**Data shown:**
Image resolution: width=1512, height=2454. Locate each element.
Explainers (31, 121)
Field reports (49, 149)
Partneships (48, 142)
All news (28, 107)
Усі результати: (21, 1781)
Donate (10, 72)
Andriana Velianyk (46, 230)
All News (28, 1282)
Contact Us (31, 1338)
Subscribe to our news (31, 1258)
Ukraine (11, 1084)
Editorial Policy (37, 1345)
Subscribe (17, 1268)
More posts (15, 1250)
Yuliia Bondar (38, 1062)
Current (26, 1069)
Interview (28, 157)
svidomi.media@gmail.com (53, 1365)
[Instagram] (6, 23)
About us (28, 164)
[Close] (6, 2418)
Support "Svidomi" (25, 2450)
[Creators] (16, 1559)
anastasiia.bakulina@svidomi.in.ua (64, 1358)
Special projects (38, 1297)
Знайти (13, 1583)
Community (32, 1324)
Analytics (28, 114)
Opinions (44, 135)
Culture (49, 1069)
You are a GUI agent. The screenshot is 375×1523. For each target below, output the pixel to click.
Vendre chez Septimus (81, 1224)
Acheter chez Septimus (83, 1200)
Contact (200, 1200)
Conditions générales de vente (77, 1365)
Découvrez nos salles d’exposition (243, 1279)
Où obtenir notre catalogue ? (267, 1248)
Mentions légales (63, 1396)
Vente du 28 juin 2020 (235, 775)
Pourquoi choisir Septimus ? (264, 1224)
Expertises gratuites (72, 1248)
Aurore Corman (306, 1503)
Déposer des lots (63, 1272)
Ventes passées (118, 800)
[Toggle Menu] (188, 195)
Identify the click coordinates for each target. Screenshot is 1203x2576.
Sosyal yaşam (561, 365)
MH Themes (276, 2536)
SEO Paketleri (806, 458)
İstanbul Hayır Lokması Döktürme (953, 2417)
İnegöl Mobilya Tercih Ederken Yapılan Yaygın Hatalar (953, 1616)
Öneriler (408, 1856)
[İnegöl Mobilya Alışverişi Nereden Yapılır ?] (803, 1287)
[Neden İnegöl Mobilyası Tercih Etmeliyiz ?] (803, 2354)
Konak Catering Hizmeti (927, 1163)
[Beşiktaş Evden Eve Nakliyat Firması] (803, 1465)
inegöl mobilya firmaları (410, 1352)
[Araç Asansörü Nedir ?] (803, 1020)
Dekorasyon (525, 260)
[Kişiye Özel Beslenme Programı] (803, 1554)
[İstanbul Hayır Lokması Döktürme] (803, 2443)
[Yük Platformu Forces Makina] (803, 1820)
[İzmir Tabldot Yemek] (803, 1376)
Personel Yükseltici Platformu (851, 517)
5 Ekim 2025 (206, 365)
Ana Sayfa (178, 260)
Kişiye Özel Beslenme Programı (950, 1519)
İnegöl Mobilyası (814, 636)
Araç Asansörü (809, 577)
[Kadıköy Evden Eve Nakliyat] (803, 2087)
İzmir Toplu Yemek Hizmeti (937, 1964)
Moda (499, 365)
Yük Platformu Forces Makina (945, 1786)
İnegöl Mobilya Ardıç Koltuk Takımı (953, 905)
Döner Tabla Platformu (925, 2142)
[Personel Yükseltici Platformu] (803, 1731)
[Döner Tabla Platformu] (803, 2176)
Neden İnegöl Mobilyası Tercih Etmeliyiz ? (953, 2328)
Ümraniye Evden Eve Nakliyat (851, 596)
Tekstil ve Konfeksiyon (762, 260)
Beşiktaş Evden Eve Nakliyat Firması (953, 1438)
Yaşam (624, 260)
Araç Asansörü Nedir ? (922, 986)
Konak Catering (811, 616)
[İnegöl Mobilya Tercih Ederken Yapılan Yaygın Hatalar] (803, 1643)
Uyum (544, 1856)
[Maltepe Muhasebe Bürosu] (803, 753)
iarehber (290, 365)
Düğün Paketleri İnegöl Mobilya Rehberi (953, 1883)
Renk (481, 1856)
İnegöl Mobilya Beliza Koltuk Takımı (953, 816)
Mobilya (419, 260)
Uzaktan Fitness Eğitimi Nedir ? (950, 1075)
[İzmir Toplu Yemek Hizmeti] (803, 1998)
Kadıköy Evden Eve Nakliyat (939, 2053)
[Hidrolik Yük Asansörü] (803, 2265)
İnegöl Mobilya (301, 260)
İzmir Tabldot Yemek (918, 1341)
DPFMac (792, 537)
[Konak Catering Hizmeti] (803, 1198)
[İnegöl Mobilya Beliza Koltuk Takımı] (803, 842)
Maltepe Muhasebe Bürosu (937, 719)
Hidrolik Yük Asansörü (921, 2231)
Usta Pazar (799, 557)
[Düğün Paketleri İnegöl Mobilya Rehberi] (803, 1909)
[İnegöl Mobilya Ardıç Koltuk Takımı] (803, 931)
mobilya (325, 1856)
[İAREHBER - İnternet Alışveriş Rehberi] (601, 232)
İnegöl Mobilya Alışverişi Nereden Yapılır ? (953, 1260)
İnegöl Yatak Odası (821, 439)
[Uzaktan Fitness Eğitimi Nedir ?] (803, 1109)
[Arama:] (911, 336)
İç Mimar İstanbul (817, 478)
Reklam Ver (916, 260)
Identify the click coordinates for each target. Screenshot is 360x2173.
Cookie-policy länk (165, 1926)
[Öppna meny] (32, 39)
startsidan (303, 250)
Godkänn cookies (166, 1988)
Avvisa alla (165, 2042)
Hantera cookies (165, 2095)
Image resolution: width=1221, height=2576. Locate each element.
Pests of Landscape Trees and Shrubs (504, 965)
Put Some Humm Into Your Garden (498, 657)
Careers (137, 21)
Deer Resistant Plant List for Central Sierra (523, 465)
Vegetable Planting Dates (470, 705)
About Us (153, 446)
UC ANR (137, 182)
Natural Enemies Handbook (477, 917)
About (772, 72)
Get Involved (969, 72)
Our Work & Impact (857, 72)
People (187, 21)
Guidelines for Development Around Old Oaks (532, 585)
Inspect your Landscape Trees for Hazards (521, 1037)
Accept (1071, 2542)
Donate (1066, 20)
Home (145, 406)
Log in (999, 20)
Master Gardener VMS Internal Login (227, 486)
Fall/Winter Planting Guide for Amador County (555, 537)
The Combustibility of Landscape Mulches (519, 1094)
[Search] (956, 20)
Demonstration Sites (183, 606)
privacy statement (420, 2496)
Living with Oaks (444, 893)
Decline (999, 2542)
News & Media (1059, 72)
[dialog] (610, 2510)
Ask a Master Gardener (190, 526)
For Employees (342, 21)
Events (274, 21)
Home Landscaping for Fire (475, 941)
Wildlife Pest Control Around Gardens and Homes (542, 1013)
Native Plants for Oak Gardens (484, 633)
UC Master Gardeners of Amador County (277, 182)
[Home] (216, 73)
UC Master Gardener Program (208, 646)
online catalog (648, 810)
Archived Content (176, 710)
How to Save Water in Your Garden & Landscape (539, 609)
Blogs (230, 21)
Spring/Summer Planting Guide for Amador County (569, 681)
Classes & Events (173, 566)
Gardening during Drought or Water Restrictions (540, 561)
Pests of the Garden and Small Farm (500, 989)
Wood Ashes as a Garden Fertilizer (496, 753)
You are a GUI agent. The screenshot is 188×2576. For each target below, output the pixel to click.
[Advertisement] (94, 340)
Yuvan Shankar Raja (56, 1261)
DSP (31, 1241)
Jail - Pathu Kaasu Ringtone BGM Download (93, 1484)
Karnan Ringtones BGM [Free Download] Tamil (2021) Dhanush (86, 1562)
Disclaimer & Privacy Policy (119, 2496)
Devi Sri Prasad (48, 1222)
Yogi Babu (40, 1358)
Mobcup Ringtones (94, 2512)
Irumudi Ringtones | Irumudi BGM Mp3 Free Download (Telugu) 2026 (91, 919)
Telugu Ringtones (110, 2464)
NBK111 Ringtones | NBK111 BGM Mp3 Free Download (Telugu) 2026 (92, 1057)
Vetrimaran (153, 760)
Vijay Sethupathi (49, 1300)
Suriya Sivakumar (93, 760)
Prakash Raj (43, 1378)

**Problem to work on:**
In the data above, start at the line that has "Home (145, 406)", stop after the line that has "Archived Content (176, 710)", and print every line in between exactly as it stands.

**Problem solution:**
Home (145, 406)
Log in (999, 20)
Master Gardener VMS Internal Login (227, 486)
Fall/Winter Planting Guide for Amador County (555, 537)
The Combustibility of Landscape Mulches (519, 1094)
[Search] (956, 20)
Demonstration Sites (183, 606)
privacy statement (420, 2496)
Living with Oaks (444, 893)
Decline (999, 2542)
News & Media (1059, 72)
[dialog] (610, 2510)
Ask a Master Gardener (190, 526)
For Employees (342, 21)
Events (274, 21)
Home Landscaping for Fire (475, 941)
Wildlife Pest Control Around Gardens and Homes (542, 1013)
Native Plants for Oak Gardens (484, 633)
UC Master Gardeners of Amador County (277, 182)
[Home] (216, 73)
UC Master Gardener Program (208, 646)
online catalog (648, 810)
Archived Content (176, 710)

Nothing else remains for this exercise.